Second of three parts

Studies on how to preserve the Rathdrum Prairie have sat untouched for decades, but a new proposal hopes to take action before it's too late.

Earlier this year, Kootenai County Community Development Director David Callahan discovered three boxes of files documenting several open space studies from the turn of the 21st century. In brief, Callahan said the files tracked an ongoing public outreach effort intended to "garner support for an open space program."

However, regional leaders didn't implement preservation measures listed in the studies due to lack of community support, funding and ability.

A new initiative pitched by Kootenai County Planning and Zoning Commissioner Wes Hanson last week aims to avoid the same outcome. The Press covered Hanson's request on Dec. 12.

PAST STUDIES

Between the late 1990s and early 2000s, three studies were taken up by leaders and citizens with a similar mission: protect the Rathdrum Prairie Aquifer and develop a green space plan for the prairie.

In June 1996, a 19-member advisory committee published a study that dissected the past, then-present, and future of the Rathdrum Prairie Aquifer. The aquifer was primarily managed by Panhandle Health District and Idaho Department of Environmental Quality.

The Rathdrum Prairie Aquifer formed during the last ice age and is the primary water source for more than 500,000 people in the Spokane and Kootenai County region today.

"The vulnerability of the resource was originally proven in the mid-1970s with detections of elevated nitrates down gradient of densely populated areas relying on septic systems for disposal of wastewater," the 1996 study says. "Recently, industrial solvents and pesticides have been found in public water supply wells. Despite many protection efforts, a few water supply wells were abandoned due to contamination."

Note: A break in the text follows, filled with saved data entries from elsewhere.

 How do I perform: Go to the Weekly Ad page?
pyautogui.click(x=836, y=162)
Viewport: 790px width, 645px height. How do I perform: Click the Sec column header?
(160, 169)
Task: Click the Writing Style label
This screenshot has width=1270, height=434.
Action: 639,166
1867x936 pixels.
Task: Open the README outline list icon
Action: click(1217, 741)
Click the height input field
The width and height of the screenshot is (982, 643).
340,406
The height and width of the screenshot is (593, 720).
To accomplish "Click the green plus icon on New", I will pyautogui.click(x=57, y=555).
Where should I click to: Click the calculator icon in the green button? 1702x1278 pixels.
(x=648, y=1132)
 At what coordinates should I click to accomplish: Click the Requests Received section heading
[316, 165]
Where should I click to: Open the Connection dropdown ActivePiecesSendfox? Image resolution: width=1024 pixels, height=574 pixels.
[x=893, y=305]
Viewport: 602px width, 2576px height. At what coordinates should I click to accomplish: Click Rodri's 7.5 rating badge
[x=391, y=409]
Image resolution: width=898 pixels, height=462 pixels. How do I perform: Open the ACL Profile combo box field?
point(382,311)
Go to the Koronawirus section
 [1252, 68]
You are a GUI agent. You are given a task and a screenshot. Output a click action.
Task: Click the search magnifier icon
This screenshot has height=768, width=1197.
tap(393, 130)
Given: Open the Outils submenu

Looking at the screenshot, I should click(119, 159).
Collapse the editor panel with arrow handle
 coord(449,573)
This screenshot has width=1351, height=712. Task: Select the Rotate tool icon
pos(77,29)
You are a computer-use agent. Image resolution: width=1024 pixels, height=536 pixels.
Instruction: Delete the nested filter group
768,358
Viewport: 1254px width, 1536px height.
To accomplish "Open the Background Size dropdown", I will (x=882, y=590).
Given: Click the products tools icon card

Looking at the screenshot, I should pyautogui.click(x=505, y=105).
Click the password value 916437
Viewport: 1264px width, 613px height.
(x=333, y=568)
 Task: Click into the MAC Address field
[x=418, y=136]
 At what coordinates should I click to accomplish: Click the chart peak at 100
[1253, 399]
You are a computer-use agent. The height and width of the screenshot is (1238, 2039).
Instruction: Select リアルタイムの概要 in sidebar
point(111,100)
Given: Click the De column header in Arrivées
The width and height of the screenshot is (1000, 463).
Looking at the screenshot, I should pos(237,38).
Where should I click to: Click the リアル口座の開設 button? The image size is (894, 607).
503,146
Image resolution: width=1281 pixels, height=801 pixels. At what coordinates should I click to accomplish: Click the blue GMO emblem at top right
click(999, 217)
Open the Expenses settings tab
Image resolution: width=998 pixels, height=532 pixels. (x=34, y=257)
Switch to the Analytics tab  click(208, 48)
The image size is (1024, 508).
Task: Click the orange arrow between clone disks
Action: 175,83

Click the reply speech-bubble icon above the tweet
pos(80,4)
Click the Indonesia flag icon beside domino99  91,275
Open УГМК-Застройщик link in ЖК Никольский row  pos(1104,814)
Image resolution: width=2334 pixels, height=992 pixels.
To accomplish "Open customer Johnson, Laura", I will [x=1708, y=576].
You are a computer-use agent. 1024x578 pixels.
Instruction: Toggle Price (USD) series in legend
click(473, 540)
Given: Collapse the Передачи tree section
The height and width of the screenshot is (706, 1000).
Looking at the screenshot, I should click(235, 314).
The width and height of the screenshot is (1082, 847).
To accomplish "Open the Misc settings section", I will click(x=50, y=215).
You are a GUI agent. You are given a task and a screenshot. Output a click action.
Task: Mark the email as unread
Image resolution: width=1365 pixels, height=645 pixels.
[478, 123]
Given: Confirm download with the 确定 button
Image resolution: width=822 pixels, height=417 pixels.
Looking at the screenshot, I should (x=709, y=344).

In the 1970s, local jurisdictions received grants through the federal Clean Water Act to study management plans for the aquifer. The 1996 study said "hundreds of wells" were sampled across Kootenai and Spokane County.

"The results of a year of monitoring showed the water quality was still good, but definite trends of deterioration could be attributed to human activities on the ground surface above," the study says.

Three years later, an executive, steering and citizen advisory group took up the Rathdrum Prairie Project. In 2000, the group contracted with Consensus Planning, Inc. and Meckel Engineering & Surveying, Inc. to publish the "Rathdrum Prairie Implementation Strategy: Phase 1 Final Report."

The document was an extensive review of plans, policies and regulations conducted by consultants for each of the six jurisdictions within the prairie — Kootenai County, Coeur d'Alene, Rathdrum, Post Falls, Hauser, Hayden and the Panhandle Health District.

"Overall, the plans and policies are relatively sophisticated for small western towns," the study's conclusion states. "However, there is a need to gear them toward common goals for the future of the Prairie."

Comments attached in a series of public meetings two decades ago echoed the worries of today:

"Challenge is to preserve what we have."

"If Prairie develops with 100,000 population, affordable housing goes away."

"Farmers have a right to farm. They were here before all the houses."

"Looking out over the Prairie adds to the quality of life."

The three underlying premises for the strategy, which the document attributes to any future initiative affecting the Rathdrum Prairie, were:

• Protection of the Rathdrum Aquifer

• Respect for private property rights

• Recognition that growth in the area is inevitable

"While growth is inevitable, it can be managed in such a way that the aquifer is protected along with the property rights of landowners in the area," the 2000 study states.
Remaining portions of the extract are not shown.